> What they (image generation models) need to learn simply isn't as complex.
This is the surprising part. People seem to intuit that images are richer and more complex than words; a picture is worth a thousand words. But apparently this isn't true? Or perhaps our training methods for text models are way worse than those we use for image models.
A picture may be worth a thousand words when the information you want to convey is visual. But that's not the case the overwhelming majority of the time.
Imagine having this discussion (or the comment thread as a whole) using exclusively pictures, for example... at least you can describe an image with words (even if the result is very lossy), most of the time it's not even possible to describe a text with images.
In my view, language is infinitely more versatile and powerful than images, and hence harder to learn.
The complexity of what is learned is rooted in the complexity required to complete the task.
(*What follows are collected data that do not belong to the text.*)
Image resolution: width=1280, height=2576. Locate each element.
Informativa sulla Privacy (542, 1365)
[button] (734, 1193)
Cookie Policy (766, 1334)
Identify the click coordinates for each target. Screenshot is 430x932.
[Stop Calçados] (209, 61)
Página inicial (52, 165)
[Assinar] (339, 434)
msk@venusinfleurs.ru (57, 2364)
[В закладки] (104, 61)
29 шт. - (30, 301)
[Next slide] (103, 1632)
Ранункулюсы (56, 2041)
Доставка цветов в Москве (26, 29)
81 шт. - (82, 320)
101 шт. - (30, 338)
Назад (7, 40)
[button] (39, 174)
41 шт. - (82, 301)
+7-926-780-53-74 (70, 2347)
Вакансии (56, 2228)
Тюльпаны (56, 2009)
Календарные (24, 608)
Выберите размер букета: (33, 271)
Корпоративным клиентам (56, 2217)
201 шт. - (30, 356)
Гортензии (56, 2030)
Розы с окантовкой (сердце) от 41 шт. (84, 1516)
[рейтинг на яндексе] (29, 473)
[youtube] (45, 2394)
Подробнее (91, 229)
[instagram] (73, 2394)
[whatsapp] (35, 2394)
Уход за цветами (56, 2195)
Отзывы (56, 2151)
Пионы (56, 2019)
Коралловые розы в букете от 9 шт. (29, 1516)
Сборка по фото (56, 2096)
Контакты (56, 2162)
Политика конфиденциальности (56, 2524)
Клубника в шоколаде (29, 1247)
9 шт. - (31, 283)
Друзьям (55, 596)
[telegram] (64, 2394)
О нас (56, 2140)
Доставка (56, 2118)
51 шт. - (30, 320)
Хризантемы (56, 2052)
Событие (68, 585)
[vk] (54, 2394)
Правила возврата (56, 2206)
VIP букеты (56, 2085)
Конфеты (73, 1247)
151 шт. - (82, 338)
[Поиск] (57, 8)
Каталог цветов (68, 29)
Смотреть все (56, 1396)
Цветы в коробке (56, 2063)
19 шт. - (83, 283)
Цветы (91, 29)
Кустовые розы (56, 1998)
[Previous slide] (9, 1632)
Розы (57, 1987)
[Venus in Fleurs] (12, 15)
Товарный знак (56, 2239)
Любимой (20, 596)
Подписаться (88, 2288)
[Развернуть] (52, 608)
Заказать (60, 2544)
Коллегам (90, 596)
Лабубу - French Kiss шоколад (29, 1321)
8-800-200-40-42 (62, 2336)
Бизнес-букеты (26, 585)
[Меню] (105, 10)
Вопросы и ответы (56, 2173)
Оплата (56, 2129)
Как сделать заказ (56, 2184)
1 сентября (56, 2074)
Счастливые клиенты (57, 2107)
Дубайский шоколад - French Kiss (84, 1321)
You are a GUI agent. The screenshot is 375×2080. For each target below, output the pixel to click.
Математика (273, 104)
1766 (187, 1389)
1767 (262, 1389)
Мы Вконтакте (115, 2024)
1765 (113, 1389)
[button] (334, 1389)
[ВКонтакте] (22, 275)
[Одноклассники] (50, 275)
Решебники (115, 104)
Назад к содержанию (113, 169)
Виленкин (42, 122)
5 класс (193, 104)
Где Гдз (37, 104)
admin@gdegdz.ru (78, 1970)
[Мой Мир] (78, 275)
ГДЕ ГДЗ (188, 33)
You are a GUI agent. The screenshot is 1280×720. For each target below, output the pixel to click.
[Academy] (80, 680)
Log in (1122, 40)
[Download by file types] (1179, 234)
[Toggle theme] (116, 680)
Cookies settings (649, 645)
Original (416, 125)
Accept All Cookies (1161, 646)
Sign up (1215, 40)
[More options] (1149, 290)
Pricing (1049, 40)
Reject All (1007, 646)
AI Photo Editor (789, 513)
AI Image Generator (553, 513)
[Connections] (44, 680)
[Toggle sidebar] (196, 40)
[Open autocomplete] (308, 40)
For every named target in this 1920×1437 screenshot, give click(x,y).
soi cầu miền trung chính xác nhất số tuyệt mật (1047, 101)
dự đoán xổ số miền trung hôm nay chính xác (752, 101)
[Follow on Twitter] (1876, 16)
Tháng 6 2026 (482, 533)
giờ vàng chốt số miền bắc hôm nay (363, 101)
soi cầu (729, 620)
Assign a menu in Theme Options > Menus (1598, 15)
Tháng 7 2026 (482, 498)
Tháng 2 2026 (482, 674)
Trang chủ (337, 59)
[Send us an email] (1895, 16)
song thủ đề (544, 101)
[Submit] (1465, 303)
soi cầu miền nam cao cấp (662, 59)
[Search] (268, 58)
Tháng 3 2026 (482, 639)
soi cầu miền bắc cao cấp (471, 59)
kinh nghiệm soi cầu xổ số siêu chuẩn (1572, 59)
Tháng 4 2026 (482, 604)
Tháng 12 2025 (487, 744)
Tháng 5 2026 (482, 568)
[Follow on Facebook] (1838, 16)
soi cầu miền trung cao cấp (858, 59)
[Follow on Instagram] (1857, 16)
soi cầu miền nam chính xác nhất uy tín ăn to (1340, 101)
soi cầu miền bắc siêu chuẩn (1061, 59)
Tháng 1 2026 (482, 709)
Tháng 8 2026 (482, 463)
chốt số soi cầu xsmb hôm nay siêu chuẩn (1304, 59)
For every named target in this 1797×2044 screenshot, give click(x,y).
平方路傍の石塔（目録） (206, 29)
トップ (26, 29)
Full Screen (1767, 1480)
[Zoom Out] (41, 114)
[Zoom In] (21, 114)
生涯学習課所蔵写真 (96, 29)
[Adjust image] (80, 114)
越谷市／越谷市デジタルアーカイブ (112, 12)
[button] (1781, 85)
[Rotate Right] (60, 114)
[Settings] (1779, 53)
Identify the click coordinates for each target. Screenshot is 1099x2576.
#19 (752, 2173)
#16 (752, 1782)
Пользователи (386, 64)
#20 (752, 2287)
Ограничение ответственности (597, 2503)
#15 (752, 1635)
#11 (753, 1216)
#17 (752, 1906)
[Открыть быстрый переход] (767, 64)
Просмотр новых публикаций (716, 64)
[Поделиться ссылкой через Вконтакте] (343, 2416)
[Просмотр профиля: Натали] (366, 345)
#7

Predicting the next token may seem deceptively simple but you have to ask yourself what it takes to generate/predict passages of coherent text that display recursive understanding. Seeing as language is the communication between intelligent minds, there's a lot of complex abstractions encoded in it.
The typical text to image objective function is more about mapping/translation. Map this text to this image. Neural Networks are lazy. They'll only learn what is necessary for the task. And mapping typically requires fewer abstractions than prediction.
This is just a guess, but I don't think there's such a deep lesson here; language models and image models have simply been developed by mostly-different groups of researchers who chose different tradeoffs. In an alternate history it may very well have gone the other way around.
I would disagree. We have image generation with a variety of architectures. Diffusion models aside, it still takes a lot less parameters to model State of the art image generators with transformers (eg Parti).
Simplifying a bit, mapping (which is essentially the main goal of image generators and especially transformer generators) is just less complex than prediction.
This is the surprising part. People seem to intuit that images are richer and more complex than words; a picture is worth a thousand words. But apparently this isn't true? Or perhaps our training methods for text models are way worse than those we use for image models.